Exercise instructions: Only the lines from the one containing "Where should I click to: Click" to the end of the records belong in the answer; repeat them exactly and drop the pictures.
*** Materials provided ***
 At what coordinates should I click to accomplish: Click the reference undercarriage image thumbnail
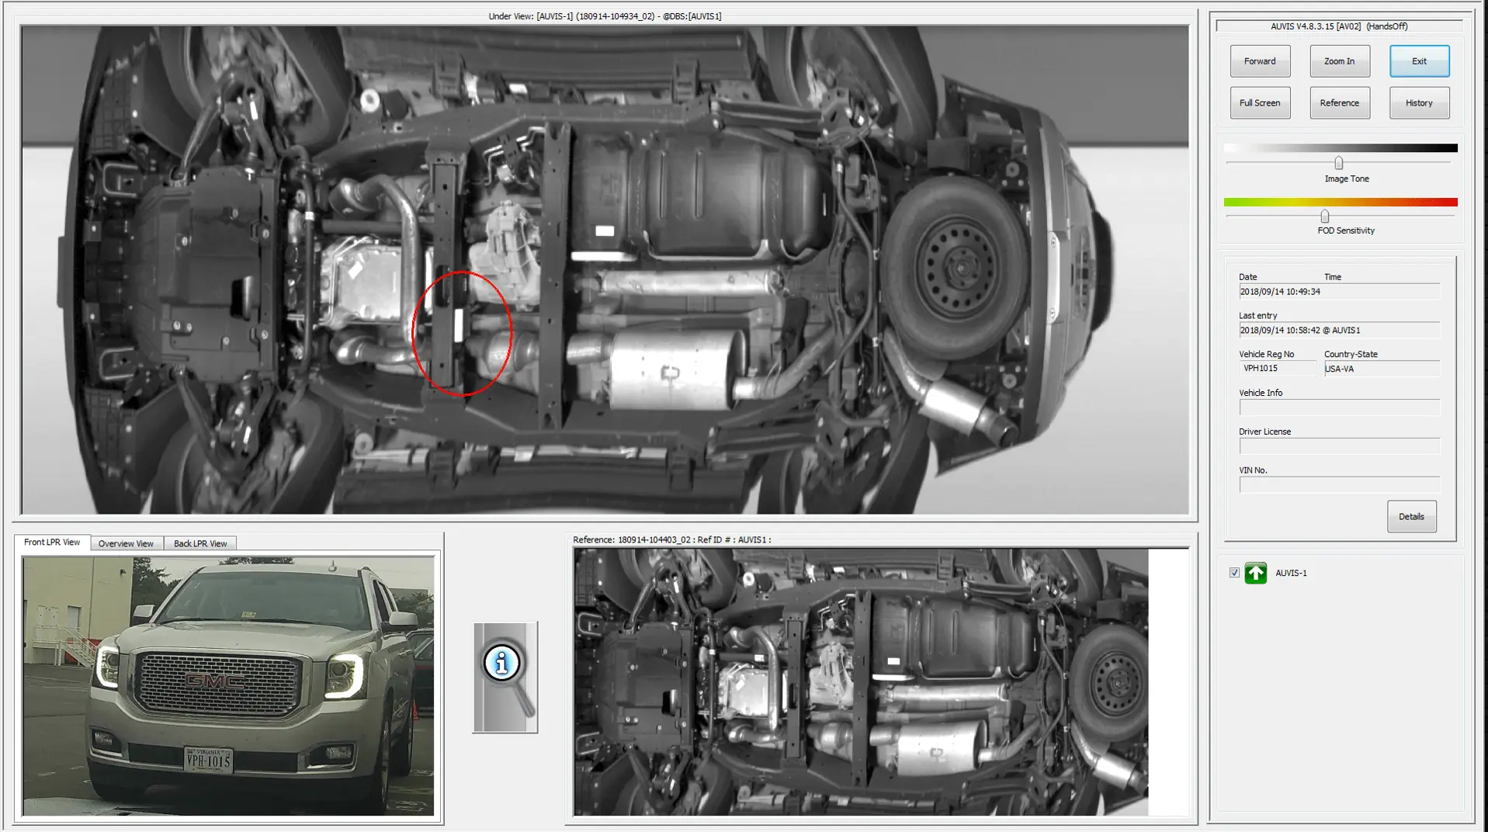[860, 681]
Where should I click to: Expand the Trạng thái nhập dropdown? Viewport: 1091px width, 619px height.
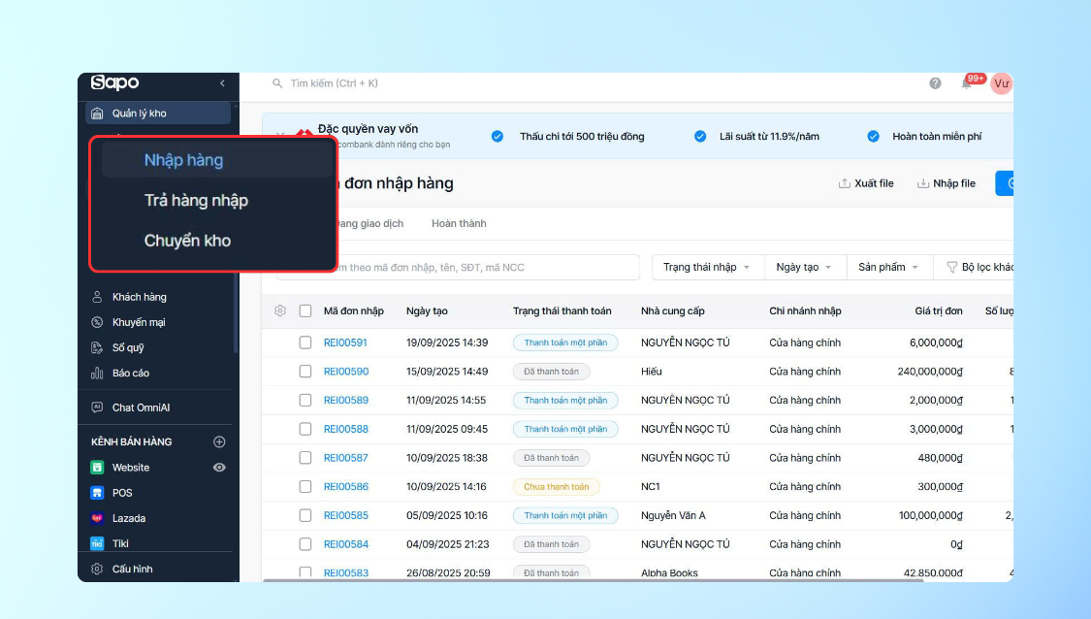706,267
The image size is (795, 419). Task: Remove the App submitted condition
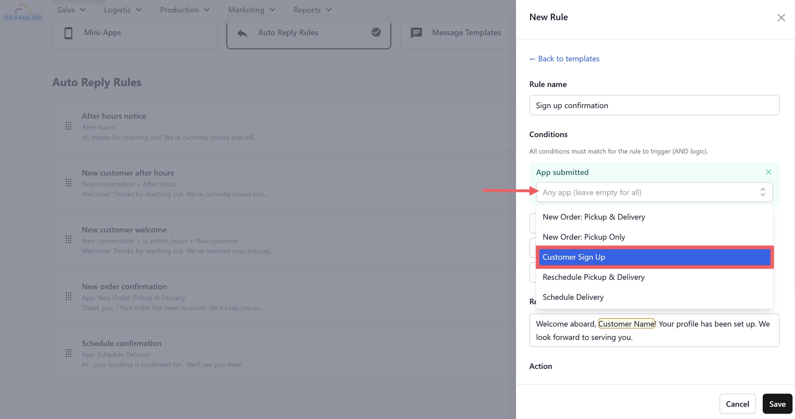768,172
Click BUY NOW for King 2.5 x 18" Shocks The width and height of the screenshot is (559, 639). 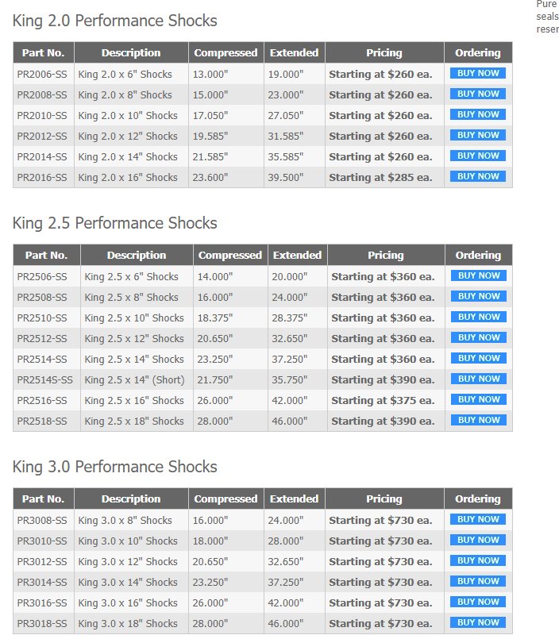479,420
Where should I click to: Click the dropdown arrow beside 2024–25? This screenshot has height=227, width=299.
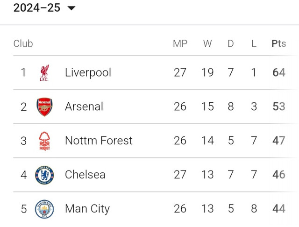[71, 8]
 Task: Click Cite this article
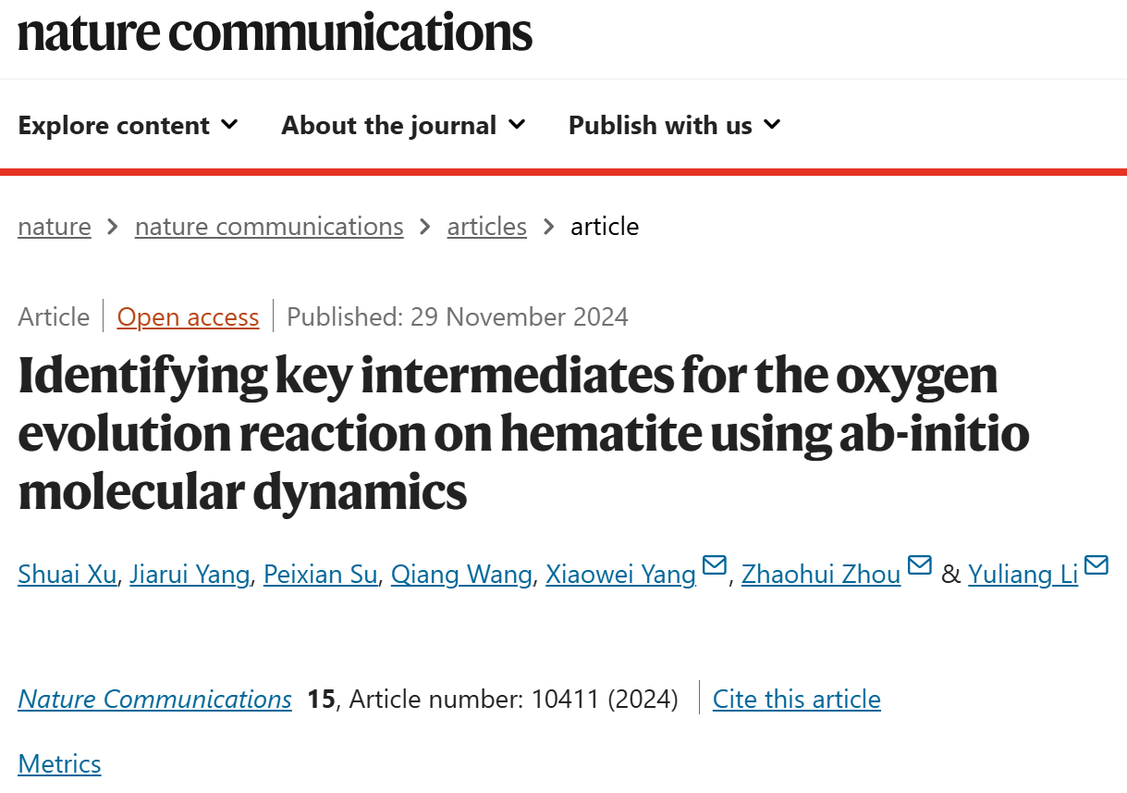tap(797, 699)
*** End of Materials provided ***
Exercise result:
Where should I click to: Click the dropdown arrow beside 2024–25? This screenshot has height=227, width=299.
[71, 8]
 Task: Click Cite this article
tap(797, 699)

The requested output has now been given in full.